• **Prompt**
Reproduce the following items verbatim, preserving every line, character, and spacing without alteration.
- - -
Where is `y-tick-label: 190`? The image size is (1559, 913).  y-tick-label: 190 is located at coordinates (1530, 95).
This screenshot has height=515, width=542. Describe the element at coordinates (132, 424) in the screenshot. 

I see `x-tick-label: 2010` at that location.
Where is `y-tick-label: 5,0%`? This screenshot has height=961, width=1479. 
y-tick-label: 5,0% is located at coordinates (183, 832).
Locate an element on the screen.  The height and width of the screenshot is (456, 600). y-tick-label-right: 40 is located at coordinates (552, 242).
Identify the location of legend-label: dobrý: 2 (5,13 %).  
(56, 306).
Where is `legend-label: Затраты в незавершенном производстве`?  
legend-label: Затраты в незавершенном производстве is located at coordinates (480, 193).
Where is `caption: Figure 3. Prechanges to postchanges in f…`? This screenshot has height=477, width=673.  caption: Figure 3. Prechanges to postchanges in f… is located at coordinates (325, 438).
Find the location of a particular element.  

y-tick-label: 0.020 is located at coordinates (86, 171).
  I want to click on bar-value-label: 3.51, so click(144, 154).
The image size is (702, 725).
- - -
• **Task response**
Where is `y-tick-label: 190`? The image size is (1559, 913).  y-tick-label: 190 is located at coordinates (1530, 95).
This screenshot has height=515, width=542. Describe the element at coordinates (132, 424) in the screenshot. 

I see `x-tick-label: 2010` at that location.
Where is `y-tick-label: 5,0%`? This screenshot has height=961, width=1479. 
y-tick-label: 5,0% is located at coordinates (183, 832).
Locate an element on the screen.  The height and width of the screenshot is (456, 600). y-tick-label-right: 40 is located at coordinates (552, 242).
Identify the location of legend-label: dobrý: 2 (5,13 %).  
(56, 306).
Where is `legend-label: Затраты в незавершенном производстве`?  
legend-label: Затраты в незавершенном производстве is located at coordinates (480, 193).
Where is `caption: Figure 3. Prechanges to postchanges in f…`? This screenshot has height=477, width=673.  caption: Figure 3. Prechanges to postchanges in f… is located at coordinates (325, 438).
Find the location of a particular element.  

y-tick-label: 0.020 is located at coordinates (86, 171).
  I want to click on bar-value-label: 3.51, so click(144, 154).
The image size is (702, 725).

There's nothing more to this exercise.